Kritik und Vermächtnis
Wenig von dem, was er mit seiner rigorosen, wenn auch immer wieder umformulierten und neu gedachten Theorie über die Psyche des Menschen geschrieben hat, scheint die Kritik überlebt zu haben. «Die Psychoanalyse ist der Aberglaube des Jahrhunderts», schrieb der Autor Dieter E. Zimmer in «Tiefenschwindel», seiner berühmt gewordenen Polemik. Zwar habe Freud als Neurologe angefangen und sich als Wissenschafter ausgegeben. Dennoch habe sich keine seiner Theorien bisher empirisch belegen lassen.
Der Wiener Psychiatrie-Reformer Stephan Rudas formulierte es so: «Ich glaube nicht, dass man neu diskutieren sollte über die Frage, ob denn die ersten 15, 16 Lebensmonate eines Menschen von entscheidender Bedeutung sind.» Es behaupte auch niemand mehr, es gebe kein Unbewusstes, und die sexuellen Impulse hätten keine Bedeutung für das Seelenleben. Also zeigen sich Freuds grösste Erfolge daran, dass sie niemand mehr als die seinen wahrnimmt.
Dazu gehört seine Haltung gegenüber seinen Patientinnen und Patienten; sie ist dermassen selbstverständlich geworden, dass man sie gar nicht mehr als Haltung erkennt. Dabei hält Mario Erdheim sie für Freuds grösste Leistung: «Er war einer der ersten Ärzte», sagt er, «der seinen Patientinnen und Patienten zuhörte.» Mehr noch: Er habe das Zuhören als zentralen Bestandteil seines Verfahrens betrieben. Freuds Kollegen sprachen bestenfalls über die Patienten, aber nicht mit ihnen.

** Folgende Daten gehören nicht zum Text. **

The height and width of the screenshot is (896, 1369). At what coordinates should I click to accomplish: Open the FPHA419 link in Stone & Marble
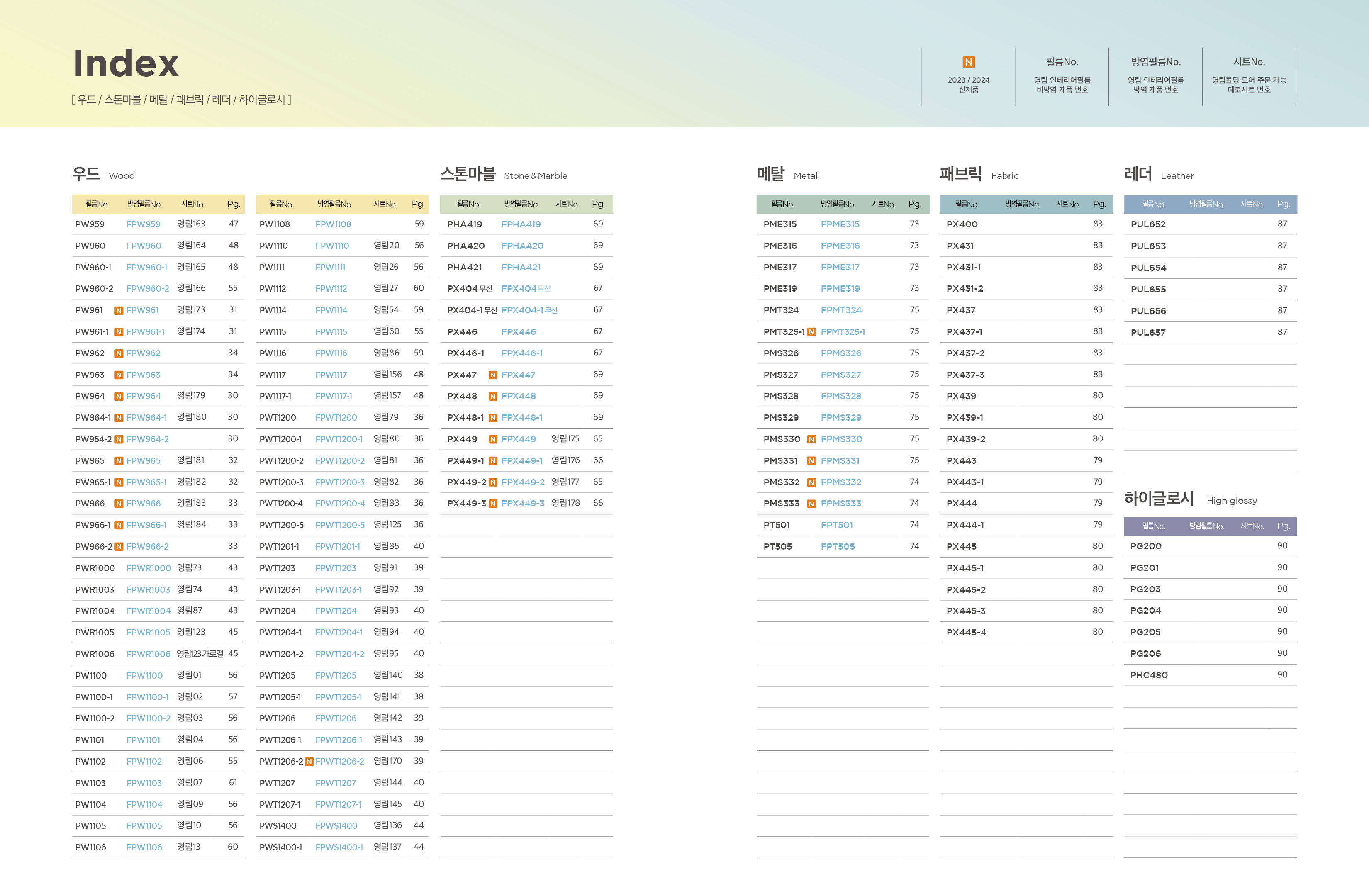[521, 224]
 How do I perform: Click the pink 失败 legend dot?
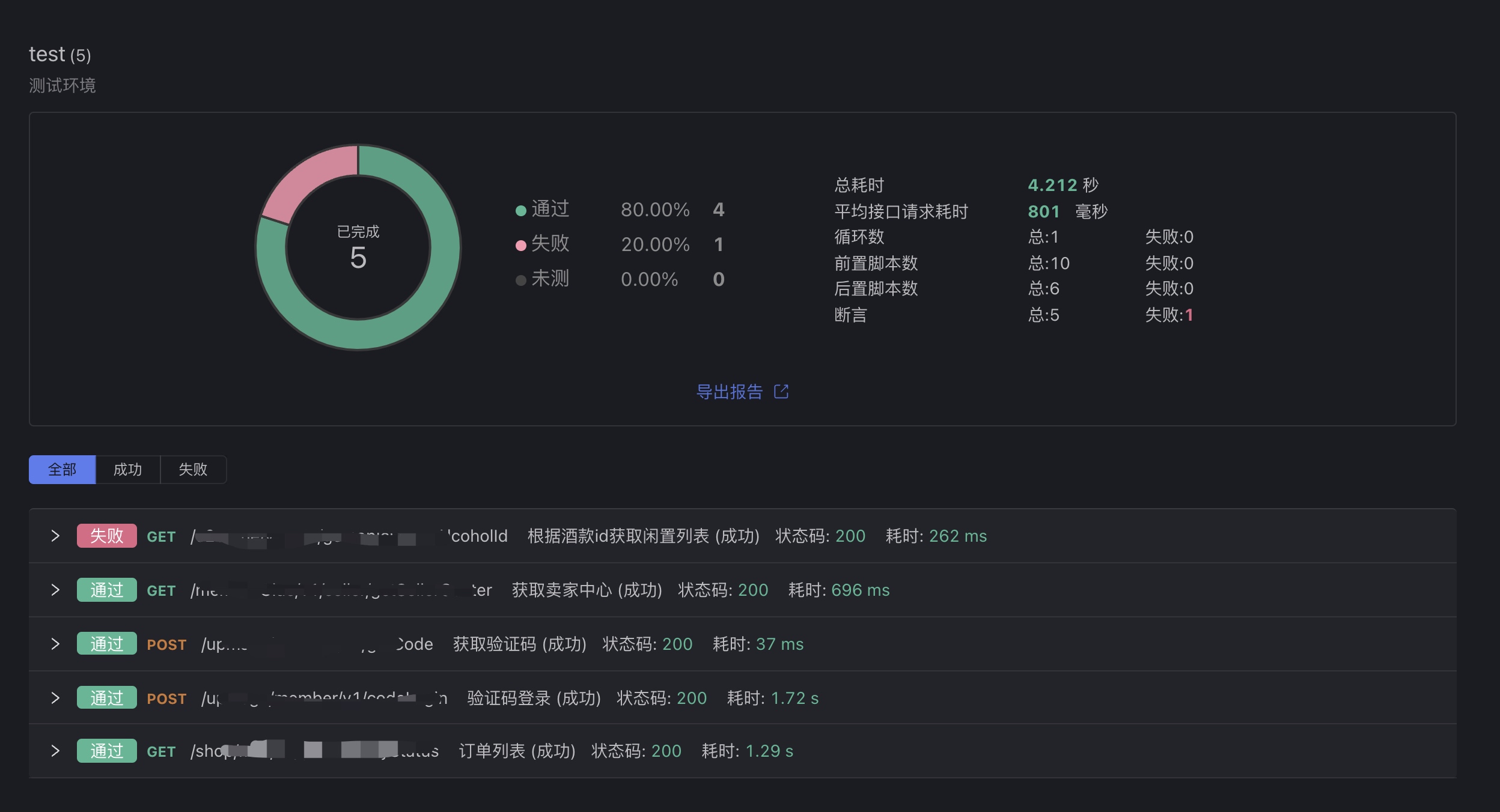coord(521,245)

Freud dachte politisch liberal, ästhetisch konservativ und als Mann autoritär. Er mochte die moderne Kunst nicht und hatte keine Beziehung zur Musik. Er amtete als Patriarch, der die psychoanalytische Bewegung zusammenhielt wie ein Religionsgründer und dabei keine Abweichler duldete. Das bekamen sowohl C. G. Jung als auch Wilhelm Reich zu spüren, als Freud mit ihnen brach. Zugleich handelte er kühn und dachte modern. Mutig hielt er als Forscher an seinen provokativen Thesen fest, obwohl sie sich mit der katholischen Moral nicht vertrugen.
Bei allen Fehlkonstruktionen, die Freud unterlaufen sind, fällt auf, wie viele seiner Entdeckungen sich bestätigt haben. «Das Interessante ist, dass man bei ihm auf vieles verzichten kann, ohne dass das theoretische Gebäude zusammenbricht», sagt Mario Erdheim. Das gelte übrigens auch für die Praxis, ergänzt er und verweist auf «immer zahlreichere Untersuchungen, welche die Wirksamkeit einer psychoanalytischen Behandlung belegen».
«Das Ich ist nicht Herr im eigenen Haus», Freuds berühmten Satz, sieht der Philosoph Thomas Metzinger durch gesicherte Erkenntnisse der neueren psychologischen Forschung bestätigt: «Was wir für selbst kontrolliertes, bewusstes Denken halten, ist überwiegend eine fliessende Abfolge von ungebetenen Erinnerungen, spontanen Vorstellungen, Wünschen, Ängsten, Zwängen oder Tagträumen», sagt er.